Newspaper in Clovis, New Mexico

The Eastern New Mexico News is a daily broadsheet newspaper published in Clovis in Curry County, New Mexico. It was formed in 2016 by the merger of the Clovis News Journal and the Portales News-Tribune. Owner Clovis Media acquired both papers from Freedom Communications in 2012.

==History==
On May 1, 1907, Arthur E. Curren published the first edition of the Clovis News in Clovis, Arizona. The newspaper was Republican affiliated and its motto was "Home First, County Next, and the World Last." Part of his salutatory read: "I do not come before you with any axes to grind nor enemies to punish, but expressly with the sole purpose in view of publishing a news medium that will be a credit to Clovis and Roosevelt County." The News was printed on hand press and its first subscribers were mostly railroad construction workers and surveyors, with some local ranchers.

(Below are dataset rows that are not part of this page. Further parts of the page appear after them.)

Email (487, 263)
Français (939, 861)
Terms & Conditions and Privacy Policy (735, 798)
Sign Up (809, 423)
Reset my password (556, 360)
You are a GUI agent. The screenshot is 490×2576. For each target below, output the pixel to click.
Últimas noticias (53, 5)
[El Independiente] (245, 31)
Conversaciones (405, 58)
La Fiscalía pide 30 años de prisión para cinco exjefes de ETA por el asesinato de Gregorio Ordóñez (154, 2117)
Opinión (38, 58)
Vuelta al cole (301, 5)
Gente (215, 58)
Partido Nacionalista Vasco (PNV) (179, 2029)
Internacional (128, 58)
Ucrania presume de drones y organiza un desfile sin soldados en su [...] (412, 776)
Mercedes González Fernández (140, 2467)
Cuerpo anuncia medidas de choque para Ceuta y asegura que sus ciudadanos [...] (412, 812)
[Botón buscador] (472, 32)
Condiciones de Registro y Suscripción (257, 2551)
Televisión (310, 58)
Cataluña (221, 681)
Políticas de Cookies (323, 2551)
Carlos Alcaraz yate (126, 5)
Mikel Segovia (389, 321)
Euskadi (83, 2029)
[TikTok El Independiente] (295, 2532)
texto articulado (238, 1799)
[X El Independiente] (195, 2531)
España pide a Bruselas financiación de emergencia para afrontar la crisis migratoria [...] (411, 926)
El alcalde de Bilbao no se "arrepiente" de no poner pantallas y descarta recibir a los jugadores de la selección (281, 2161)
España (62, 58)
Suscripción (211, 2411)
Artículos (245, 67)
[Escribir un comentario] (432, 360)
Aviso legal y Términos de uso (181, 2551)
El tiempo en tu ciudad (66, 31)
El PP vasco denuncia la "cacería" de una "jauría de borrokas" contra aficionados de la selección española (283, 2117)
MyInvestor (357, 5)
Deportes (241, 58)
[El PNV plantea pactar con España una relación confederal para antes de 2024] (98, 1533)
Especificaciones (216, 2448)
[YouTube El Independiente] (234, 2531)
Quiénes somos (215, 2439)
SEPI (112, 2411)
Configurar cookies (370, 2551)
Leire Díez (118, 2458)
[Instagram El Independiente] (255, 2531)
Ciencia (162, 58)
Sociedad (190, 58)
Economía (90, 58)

In 1909, the News was briefly suspended during "the dull summer season." During that break, Thomas J. Mabry founded a rival paper called the Clovis Journal. In 1910, a fire destroyed the News' printing plant. In 1911, Mabry, then age 26, became the youngest person at that time elected to the New Mexico Senate. H.A. Armstrong then replaced Mabry as editor. In 1912, Mabry almost established another paper in town called the Clovis Call until he bought out W.D. McBee, and then resumed Journal editorship.

Due to financial difficulties, the First Nation Bank of Clovis took control of the Journal from Mabry in 1914 and appointed S.A. Jones as editor. Mabry attempted to reacquire the paper, but instead, in 1915, the bank sold the Journal to A.L. Dillon. Mabry then left the news business and went on to serve as governor and as a state supreme court justice, making him the first to serve in all three branches of government in New Mexico. In 1916, Curren sold the News to Clyde C. Buckingham, who later that year sold it to Edward L. Manson. In 1917, Dillon sold the Journal to Edmund Earnest Hull. In 1921, Curren founded the Clovis Herald, but closed it after a year.

In February 1929, Mack Stanton purchased the News from Manson and the Journal from Hull. That April, the two weekly papers were merged to form a daily called the Clovis News Journal. The Nunn-Warren Publishing Co. acquired the paper from Stanton at the end of the year. J.L. Nunn was president of the company which also published the Roswell Morning Dispatch and Carlsbad Current-Argus. In 1930, former Journal publisher Hull died. In 1931, a new company led by George H. Hill and Nunn's son Gilmore N. Nunn was formed to operate the three New Mexican papers, along with the Raton Range in Texas.

In 1934, Stanton reacquired the News Journal. In 1935, Stanton sold the paper to Raymond C. Hoiles, owner of the Santa Ana Daily Register. In 1938, Stanton died. Holies founded Freedom Communications, which in 1997 purchased the Portales News-Tribune and Quay County Sun in Tucumcari from Southern Newspapers Inc., of Houston. In 2012, Freedom sold its three New Mexican papers to Clovis Media Inc. In 2016, the News Journal and News-Tribune were merged to form The Eastern New Mexico News.